Text ▸
** begin **

Re: Flink-ml multiple linear regression fit

Stephan Ewen
Hi!

Looks like you submitted the program JAR, but it did not contain all required libraries, like the breeze JAR.

Did you build a proper fat jar, or how did you package the program?

Greetings,
Stephan

On Fri, Sep 18, 2015 at 8:22 PM, Florian Heyl <[hidden email]> wrote:
Hey Guys need your help again,
I am currently having problems with the multiple linear regression from the flink-ml on the HDFS. 
Locally it works fine with the 0.9-SNAPSHOT. The cluster runs with the 0.10-SNAPSHOT. The code is the following:
// set linear regression with parameters:
val mlr = MultipleLinearRegression()
.setStepsize(0.001)
.setIterations(1000000000)
.setConvergenceThreshold(0.001)

// do linear regression and time the method
val model = mlr.fit(transformTrain)

// The fitted model can now be used to make predictions
val predictions = mlr.predict(tranformTest)
The dataset transformTrain has the following form (filled with doubles):
LabeledVector(numList(0), DenseVector(numList(1),numList(2)))
Mainly the line where the fit method (mlr.fit) is called causes the following error:

An error occurred while invoking the program:


The program caused an error:

java.lang.NoClassDefFoundError: breeze/storage/Zero
	at org.apache.flink.ml.pipeline.Estimator$class.fit(Estimator.scala:53)

** end **

Written task ▸
Extend the Flink-ml regression thread above past its last line.

Data ▸
** begin **

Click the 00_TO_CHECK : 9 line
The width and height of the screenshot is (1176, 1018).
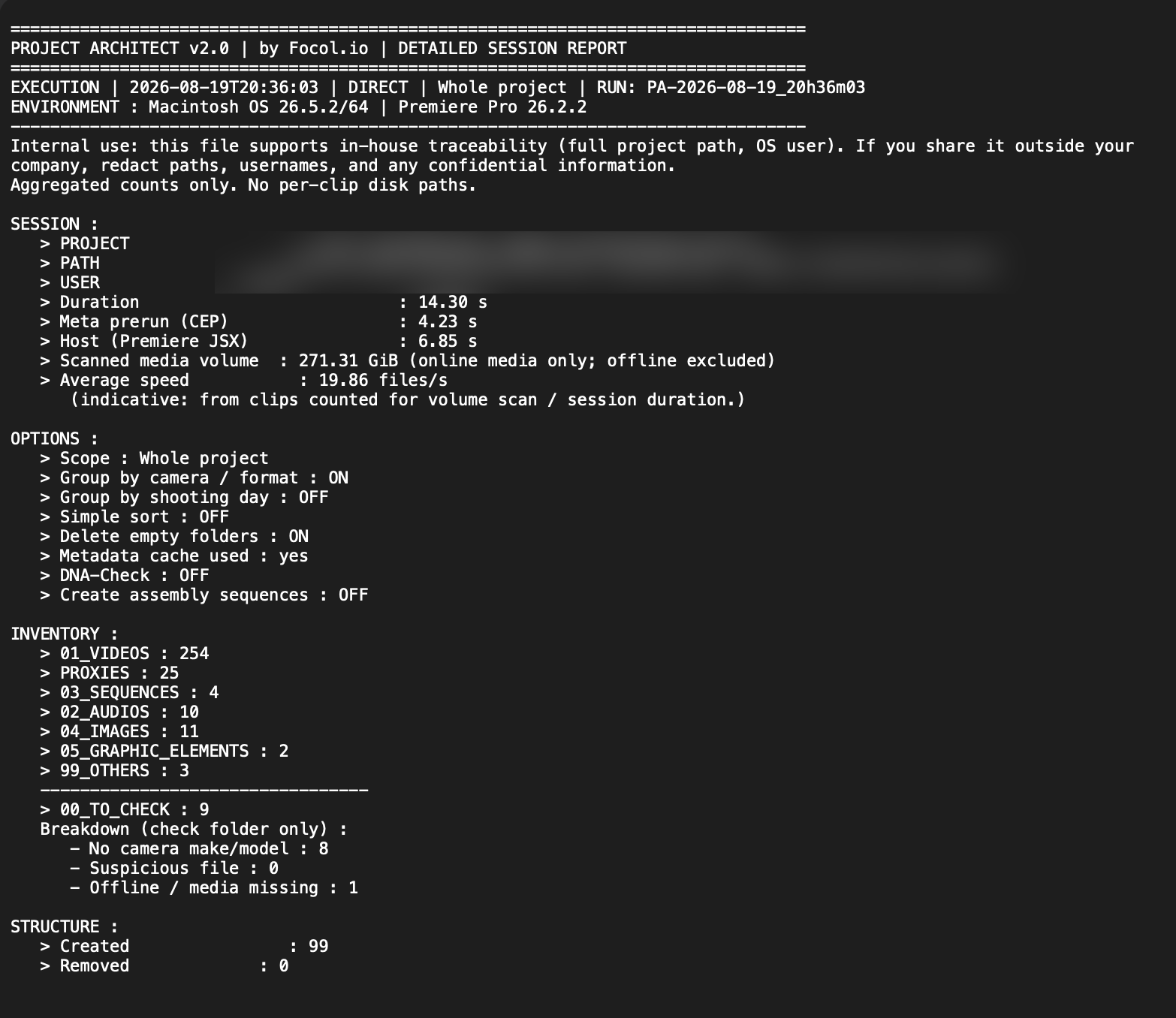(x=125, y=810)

** end **

Exercise result ▸
	at org.apache.flink.ml.regression.MultipleLinearRegression.fit(MultipleLinearRegression.scala:88)
	at Regression2$.buildModelRegression(Regression2.scala:37)
	at Regression2$$anonfun$mainRegression$1.apply$mcVI$sp(Regression2.scala:116)
	at scala.collection.immutable.Range.foreach$mVc$sp(Range.scala:141)
	at Regression2$.mainRegression(Regression2.scala:103)
	at MainClass$.main(MainClass.scala:47)
	at MainClass.main(MainClass.scala)
	at sun.reflect.NativeMethodAccessorImpl.invoke0(Native Method)
	at sun.reflect.NativeMethodAccessorImpl.invoke(NativeMethodAccessorImpl.java:62)
	at sun.reflect.DelegatingMethodAccessorImpl.invoke(DelegatingMethodAccessorImpl.java:43)
	at java.lang.reflect.Method.invoke(Method.java:483)
	at org.apache.flink.client.program.PackagedProgram.callMainMethod(PackagedProgram.java:437)
	at org.apache.flink.client.program.PackagedProgram.invokeInteractiveModeForExecution(PackagedProgram.java:353)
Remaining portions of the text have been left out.